Table of Contents
- Electrum criticism of BIP39
- Entropy requirements not well defined
- Alternative binary-to-word encodings
- Inflexibility: entropy of 128, 160, 192, 224, 256 bit length limit is imposed instead of accepting any length (between 128-256).
- Complexity: SHA-256 calculation may be avoided and/or separated (option)
- Separation of concerns: key generation technique
- Robustness: POSIX shell reserved words are used in the BIP39 wordlist
Electrum criticism of BIP39
Source: http://docs.electrum.org/en/latest/seedphrase.html (as of 2017-1-27)

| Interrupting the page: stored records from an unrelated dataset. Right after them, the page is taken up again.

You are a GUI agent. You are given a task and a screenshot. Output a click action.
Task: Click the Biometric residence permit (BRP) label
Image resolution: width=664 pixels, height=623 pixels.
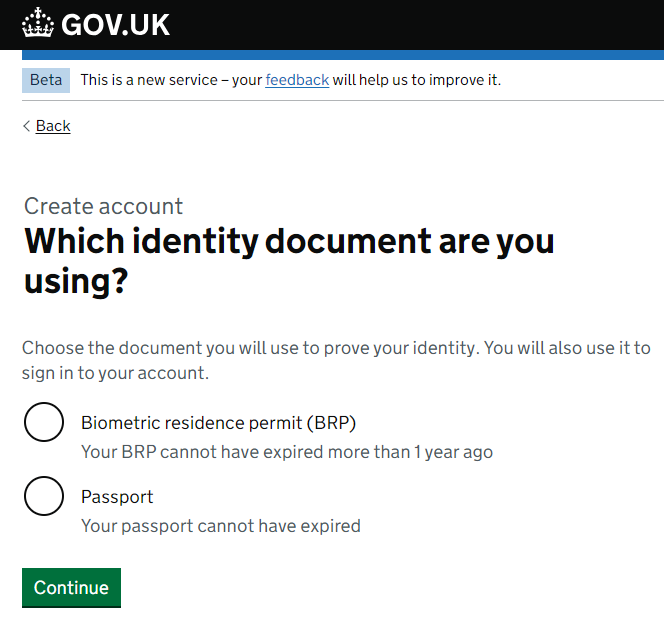click(218, 423)
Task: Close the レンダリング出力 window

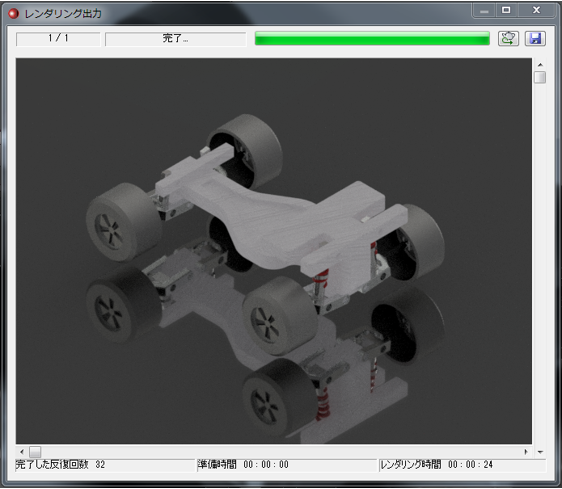Action: pyautogui.click(x=536, y=10)
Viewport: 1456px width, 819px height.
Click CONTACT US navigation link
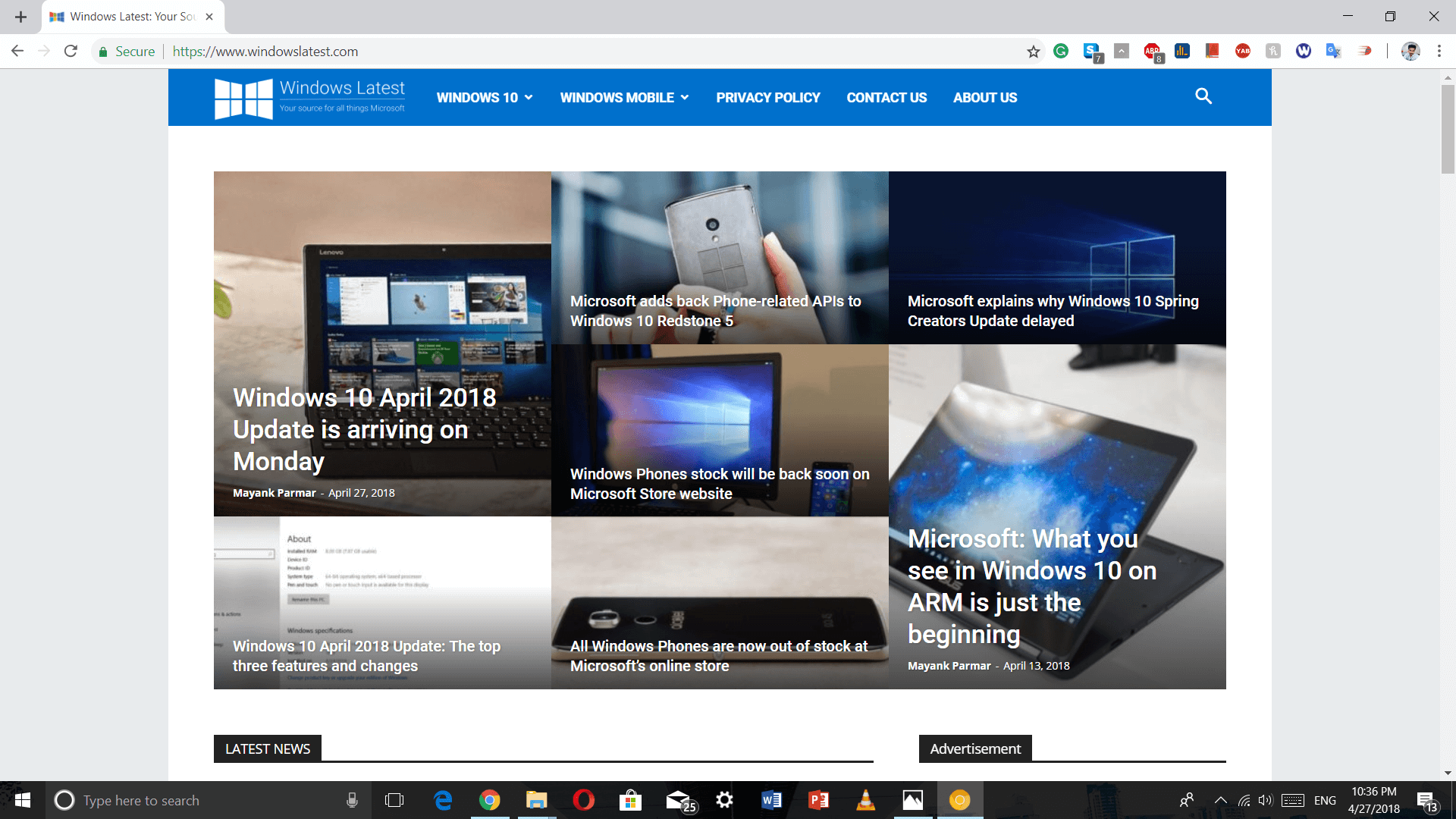887,97
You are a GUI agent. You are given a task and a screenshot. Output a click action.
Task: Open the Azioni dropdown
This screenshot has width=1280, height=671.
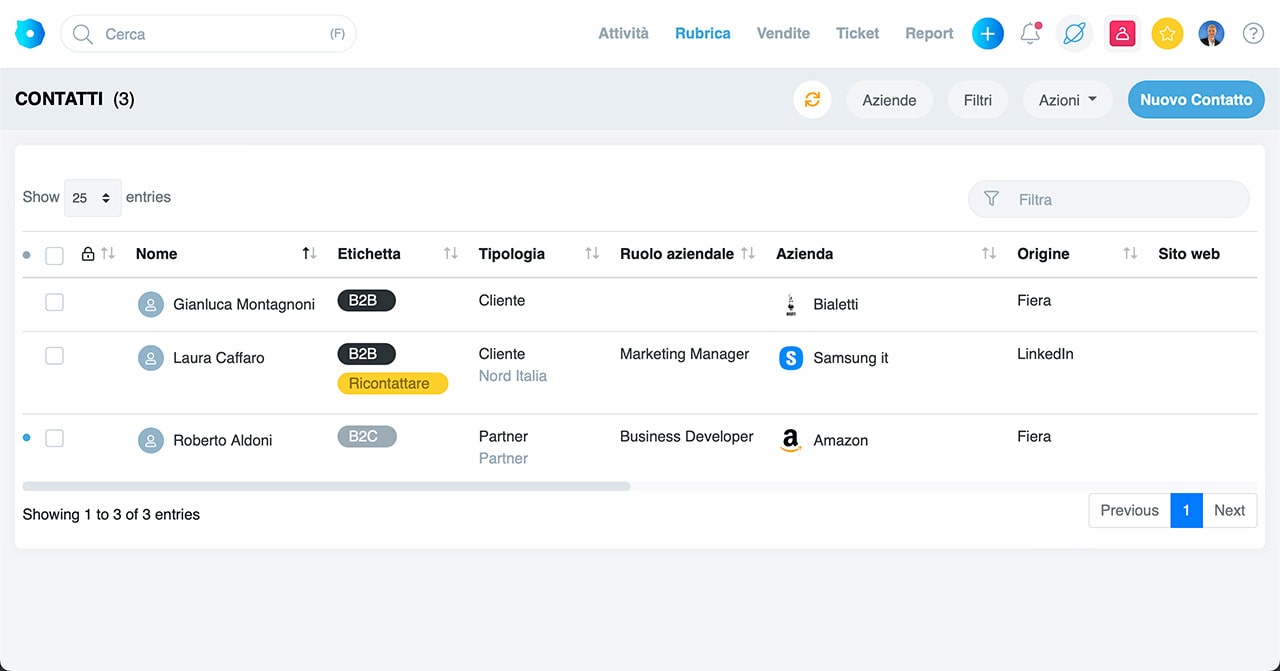coord(1067,100)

BIP39 was introduced two years after Electrum. BIP39 seeds include a checksum, in order to help users figure out typing errors. However, BIP39 suffers the same shortcomings as early Electrum seed phrases:
-
A fixed wordlist is still required. Following our recommendation, BIP39 authors decided to derive keys and addresses in a way that does not depend on the wordlist. However, BIP39 still requires the wordlist in order to compute its checksum, which is plainly inconsistent, and defeats the purpose of our recommendation. This problem is exacerbated by the fact that BIP39 proposes to create one wordlist per language. This threatens the portability of BIP39 seed phrases.
-
BIP39 seed phrases do not include a version number. This means that software should always know how to generate keys and addresses. BIP43 suggests that wallet software will try various existing derivation schemes within the BIP32 framework. This is extremely inefficient and rests on the assumption that future wallets will support all previously accepted derivation methods. If, in the future, a wallet developer decides not to implement a particular derivation method because it is deprecated, then the software will not be able to detect that the corresponding seed phrases are not supported, and it will return an empty wallet instead. This threatens users funds.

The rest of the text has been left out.